HPV, the most common sexually transmitted illness, can lead to genital warts and cancers if untreated. The HPV vaccination is recommended for both girls and boys around the ages of 11 or 12. “The HPV vaccine not only helps to prevent cervical cancer, but also vaginal cancers in women, penial cancers in men and cancers that can affect both genders such as throat, tongue and tonsils.”

If positive HPV results are shown after a screening, action is taken dependent upon Pap test results. “If the HPV screening is positive but the Pap test comes back negative, you may be required to repeat the screening the following year or you may require a colposcopy, which is a procedure that takes a sampling of the cervix for pathology testing,” said Sloan. “If two consecutive HPV screenings come back positive, a colposcopy may be done. If a Pap test is abnormal and the HPV screening is positive, more invasive procedures may need to be explored depending on your specific results.”

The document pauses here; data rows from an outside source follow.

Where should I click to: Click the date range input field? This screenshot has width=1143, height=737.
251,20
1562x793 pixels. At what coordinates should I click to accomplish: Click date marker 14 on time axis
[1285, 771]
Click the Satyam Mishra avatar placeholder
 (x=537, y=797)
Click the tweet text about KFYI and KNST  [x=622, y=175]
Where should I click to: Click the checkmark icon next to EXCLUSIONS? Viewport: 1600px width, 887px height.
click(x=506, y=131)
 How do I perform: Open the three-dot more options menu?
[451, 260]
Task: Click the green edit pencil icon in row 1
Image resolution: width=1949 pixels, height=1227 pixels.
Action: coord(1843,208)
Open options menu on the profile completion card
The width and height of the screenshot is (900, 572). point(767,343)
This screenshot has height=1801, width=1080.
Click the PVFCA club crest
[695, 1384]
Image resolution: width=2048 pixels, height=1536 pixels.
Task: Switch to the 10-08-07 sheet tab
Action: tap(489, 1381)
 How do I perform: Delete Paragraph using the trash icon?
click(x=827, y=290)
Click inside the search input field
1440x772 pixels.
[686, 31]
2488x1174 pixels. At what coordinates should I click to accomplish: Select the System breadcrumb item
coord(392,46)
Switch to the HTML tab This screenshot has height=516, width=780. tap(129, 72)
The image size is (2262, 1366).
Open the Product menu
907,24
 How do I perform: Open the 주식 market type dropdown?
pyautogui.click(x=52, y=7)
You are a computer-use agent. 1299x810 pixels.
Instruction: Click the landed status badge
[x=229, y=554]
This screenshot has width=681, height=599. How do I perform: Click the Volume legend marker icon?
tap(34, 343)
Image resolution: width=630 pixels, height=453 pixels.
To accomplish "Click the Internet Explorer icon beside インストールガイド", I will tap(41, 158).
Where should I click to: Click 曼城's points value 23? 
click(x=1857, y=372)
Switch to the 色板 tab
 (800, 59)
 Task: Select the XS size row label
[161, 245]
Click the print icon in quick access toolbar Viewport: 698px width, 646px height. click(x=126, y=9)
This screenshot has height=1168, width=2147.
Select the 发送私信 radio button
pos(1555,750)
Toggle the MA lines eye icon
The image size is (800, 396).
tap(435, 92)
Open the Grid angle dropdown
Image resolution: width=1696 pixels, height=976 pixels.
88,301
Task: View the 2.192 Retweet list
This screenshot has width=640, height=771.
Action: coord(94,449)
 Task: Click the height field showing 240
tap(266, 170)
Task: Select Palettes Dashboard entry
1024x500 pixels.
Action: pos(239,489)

If cancerous cells are found, treatment options vary depending on the individual. “If that woman is not planning on having a child or having more children, hysterectomies are most commonly performed to remove the cervix,” said Sloan. “If individuals are planning on getting pregnant in the future, further treatment options can be discussed with a provider.”

Unprotected sexual intercourse is the main risk factor for HPV, which in turn puts you at a higher risk of developing cervical cancer. “Most cases of HPV are found in individuals in their early 20s, which is why the age recommendation for the vaccination is set at a younger age,” said Sloan. “The HPV vaccine has a negative reputation, but in all reality, it’s a very safe vaccine. Individuals have expressed concern with the age recommendation due to the fact that it could give teenagers the idea that they can be more promiscuous, but that is not the case. The intent is to get the vaccinations before being exposed to HPV. The later the vaccine is given, the greater the chances of exposure to HPV.”